Modes de transmission et de réactualisation des savoir-faire coloniaux en Opex

22On peut aborder les continuités coloniales de nombreuses doctrines et pratiques militaires contemporaines – à commencer par les doctrines contre-insurrectionnelles britanniques et américaines, mais aussi la doctrine de l’armée de terre française de la « stabilisation » – de différentes manières. Une première consiste à regarder comparativement les similarités structurelles entre les doctrines contemporaines et les approches de l’époque coloniale. Une seconde manière s’intéresserait d’avantage aux mécanismes sociologiques de transmission et de réactualisation. Nous suivrons ici ces deux voies en gardant à l’esprit que les transmissions historiques au niveau des institutions militaires prises dans leur ensemble sont moins de nature « mécanique » que « réflexive » : elles s’intègrent à des stratégies professionnelles, notamment dans des contextes de remise en question des approches dominantes – tel que la défense territoriale – qui, jusque là, fondaient l’identité militaire.

Les modalités militaires de la « contre-insurrection » en Afghanistan et en Irak

  • 40 . La parfaite continuité entre contre-insurrection au Vietnam et LIC des années 1980 est mise en év (...)
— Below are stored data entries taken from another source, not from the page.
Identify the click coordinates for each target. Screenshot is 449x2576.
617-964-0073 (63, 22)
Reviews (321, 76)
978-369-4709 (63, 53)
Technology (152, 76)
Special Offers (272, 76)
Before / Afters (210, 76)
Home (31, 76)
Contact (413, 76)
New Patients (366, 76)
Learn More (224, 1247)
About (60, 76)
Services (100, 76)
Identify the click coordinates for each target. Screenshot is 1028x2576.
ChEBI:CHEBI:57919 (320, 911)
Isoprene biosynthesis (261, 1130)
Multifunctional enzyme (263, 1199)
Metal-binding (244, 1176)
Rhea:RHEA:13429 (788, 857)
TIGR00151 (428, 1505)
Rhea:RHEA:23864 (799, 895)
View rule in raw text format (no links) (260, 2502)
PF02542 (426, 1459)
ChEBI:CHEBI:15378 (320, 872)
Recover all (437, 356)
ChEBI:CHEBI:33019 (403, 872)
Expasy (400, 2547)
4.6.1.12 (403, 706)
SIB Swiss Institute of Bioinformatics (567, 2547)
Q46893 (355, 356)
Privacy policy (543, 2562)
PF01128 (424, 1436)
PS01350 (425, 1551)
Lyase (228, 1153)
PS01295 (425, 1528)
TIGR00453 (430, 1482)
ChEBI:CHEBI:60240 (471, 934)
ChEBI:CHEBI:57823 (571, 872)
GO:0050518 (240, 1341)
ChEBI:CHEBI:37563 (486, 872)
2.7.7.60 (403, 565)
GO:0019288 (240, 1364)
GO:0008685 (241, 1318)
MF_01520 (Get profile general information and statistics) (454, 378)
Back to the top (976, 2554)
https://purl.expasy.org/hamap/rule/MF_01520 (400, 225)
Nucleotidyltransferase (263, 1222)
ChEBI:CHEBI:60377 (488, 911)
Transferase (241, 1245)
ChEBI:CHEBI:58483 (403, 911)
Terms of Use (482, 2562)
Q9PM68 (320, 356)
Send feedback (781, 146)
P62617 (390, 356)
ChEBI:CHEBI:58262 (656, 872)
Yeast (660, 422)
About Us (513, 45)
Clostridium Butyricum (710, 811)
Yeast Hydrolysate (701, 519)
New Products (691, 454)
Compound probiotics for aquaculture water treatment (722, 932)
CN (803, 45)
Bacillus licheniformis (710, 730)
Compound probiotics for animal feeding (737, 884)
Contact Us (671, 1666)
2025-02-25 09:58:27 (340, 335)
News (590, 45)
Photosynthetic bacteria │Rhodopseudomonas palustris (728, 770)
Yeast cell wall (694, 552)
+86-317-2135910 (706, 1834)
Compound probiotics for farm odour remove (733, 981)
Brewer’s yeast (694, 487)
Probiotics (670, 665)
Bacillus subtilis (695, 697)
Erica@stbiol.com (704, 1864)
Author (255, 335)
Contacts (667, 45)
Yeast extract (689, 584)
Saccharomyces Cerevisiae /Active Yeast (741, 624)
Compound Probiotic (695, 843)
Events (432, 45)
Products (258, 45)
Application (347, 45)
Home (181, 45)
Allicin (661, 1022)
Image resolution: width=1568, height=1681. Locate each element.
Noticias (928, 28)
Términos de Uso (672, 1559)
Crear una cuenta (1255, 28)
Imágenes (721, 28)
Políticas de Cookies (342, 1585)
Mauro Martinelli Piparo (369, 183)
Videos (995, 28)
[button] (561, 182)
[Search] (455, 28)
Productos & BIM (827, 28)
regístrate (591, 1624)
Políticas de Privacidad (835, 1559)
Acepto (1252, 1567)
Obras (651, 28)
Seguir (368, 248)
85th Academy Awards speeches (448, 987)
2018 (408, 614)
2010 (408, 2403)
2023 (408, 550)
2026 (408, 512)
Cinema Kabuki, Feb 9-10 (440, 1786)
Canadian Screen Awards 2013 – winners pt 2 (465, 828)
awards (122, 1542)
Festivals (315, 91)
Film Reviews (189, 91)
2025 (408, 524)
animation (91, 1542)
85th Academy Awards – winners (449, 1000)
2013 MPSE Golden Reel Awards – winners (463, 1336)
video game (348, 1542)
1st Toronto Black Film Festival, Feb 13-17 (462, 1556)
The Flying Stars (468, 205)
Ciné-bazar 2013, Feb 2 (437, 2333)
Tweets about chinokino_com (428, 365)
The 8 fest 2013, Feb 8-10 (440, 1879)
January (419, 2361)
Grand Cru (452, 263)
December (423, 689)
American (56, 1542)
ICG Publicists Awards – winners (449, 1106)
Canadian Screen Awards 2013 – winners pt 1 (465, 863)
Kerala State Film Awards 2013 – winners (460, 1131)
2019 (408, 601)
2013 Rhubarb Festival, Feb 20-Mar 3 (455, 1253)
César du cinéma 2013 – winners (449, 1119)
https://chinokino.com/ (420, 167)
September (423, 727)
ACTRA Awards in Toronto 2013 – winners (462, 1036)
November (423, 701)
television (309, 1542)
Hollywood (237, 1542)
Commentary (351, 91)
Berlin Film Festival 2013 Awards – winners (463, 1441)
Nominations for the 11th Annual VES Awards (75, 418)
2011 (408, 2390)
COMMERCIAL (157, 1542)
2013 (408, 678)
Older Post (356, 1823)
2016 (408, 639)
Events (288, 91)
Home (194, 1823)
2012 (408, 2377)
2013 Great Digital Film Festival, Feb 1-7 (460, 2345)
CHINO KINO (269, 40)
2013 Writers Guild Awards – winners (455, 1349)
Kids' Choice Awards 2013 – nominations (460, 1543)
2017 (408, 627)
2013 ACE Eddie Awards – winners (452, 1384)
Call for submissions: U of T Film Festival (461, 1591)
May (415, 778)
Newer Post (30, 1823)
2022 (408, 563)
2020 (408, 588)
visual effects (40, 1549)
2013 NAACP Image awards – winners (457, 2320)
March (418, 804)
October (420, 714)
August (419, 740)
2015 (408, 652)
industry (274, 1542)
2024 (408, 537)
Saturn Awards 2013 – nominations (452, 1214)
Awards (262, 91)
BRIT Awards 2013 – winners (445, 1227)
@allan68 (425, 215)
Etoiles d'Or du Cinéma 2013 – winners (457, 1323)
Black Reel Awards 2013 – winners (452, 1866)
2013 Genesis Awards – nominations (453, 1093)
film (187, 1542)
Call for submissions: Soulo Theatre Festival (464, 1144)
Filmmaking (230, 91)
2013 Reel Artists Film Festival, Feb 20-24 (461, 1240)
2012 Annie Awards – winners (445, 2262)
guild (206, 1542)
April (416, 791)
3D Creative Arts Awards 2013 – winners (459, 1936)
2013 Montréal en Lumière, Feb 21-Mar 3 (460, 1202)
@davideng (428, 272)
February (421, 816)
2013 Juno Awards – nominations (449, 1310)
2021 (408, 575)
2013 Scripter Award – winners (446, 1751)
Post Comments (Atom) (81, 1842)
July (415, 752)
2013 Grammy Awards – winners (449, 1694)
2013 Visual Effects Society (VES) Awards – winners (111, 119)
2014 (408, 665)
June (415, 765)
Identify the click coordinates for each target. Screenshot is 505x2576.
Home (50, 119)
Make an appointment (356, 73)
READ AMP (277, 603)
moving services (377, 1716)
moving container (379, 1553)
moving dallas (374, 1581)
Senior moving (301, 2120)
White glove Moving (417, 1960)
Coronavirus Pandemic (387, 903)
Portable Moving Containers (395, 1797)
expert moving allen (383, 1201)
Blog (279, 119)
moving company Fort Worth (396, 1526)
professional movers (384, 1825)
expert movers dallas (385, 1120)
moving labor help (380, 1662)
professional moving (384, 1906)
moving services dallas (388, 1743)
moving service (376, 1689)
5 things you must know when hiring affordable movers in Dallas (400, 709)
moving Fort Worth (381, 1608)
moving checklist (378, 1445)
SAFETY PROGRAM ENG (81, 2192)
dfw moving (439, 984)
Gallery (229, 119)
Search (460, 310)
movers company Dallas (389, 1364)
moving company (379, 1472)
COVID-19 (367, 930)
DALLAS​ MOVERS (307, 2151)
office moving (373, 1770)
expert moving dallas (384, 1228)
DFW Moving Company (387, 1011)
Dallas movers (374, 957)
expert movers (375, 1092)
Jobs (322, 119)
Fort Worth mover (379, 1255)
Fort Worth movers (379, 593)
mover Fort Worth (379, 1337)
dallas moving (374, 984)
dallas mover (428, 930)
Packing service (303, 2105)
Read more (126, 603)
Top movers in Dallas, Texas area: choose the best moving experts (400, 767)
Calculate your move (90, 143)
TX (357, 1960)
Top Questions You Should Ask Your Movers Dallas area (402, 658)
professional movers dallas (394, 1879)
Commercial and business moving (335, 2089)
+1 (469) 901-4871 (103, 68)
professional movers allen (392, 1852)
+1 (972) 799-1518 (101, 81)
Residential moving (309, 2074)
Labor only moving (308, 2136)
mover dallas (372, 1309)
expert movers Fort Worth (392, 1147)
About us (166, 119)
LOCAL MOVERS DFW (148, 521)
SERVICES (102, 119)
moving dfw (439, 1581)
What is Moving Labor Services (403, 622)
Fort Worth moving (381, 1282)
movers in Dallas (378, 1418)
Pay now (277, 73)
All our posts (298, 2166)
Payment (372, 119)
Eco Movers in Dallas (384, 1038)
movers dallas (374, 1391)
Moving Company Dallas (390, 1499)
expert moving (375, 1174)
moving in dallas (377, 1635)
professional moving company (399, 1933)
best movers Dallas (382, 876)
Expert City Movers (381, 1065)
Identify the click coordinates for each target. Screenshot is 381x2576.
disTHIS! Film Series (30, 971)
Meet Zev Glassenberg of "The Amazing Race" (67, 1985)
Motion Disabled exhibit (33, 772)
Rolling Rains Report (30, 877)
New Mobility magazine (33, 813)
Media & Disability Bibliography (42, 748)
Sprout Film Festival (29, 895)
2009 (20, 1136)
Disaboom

23Avec la fin des guerres de décolonisation – dont la guerre du Vietnam peut être conçue comme un prolongement – les savoir-faire et doctrines contre-insurrectionnelles ont été partiellement marginalisés et relégués à la périphérie du champ de la sécurité. Ainsi, au sortir de la Guerre froide, aux Etats-Unis, seul un petit groupe d’intellectuels de la défense influents, dont Dan Bolger, Eliot Cohen et Steve Metz, défend ouvertement une approche en termes de « contre-insurrection » en dépit du fait que ces doctrines y sont réapparues dès les années 1980 sous la forme des « conflits de basse intensité » (« Low Intensity Conflicts ») 40. Si les références explicites à ces doctrines réapparaissent sporadiquement avec les Opex des années 1990 – notamment en Bosnie et au Kosovo – ce n’est qu’avec les interventions en Afghanistan et en Irak que ces références deviennent systématiques et officielles.

  • 41 . Voir notamment : de Hoop Scheffer A., Hamlet en Irak, Paris, Presses du CNRS, 2007.
  • 42 . L’adjectif « cinétique » (du verbe grec « kinein » : « bouger ») désigne ce qui est relatif au mo (...)
  • 43 . A propos de la force transformation voir : Wasinski C., « Créer une révolution dans les affaires (...)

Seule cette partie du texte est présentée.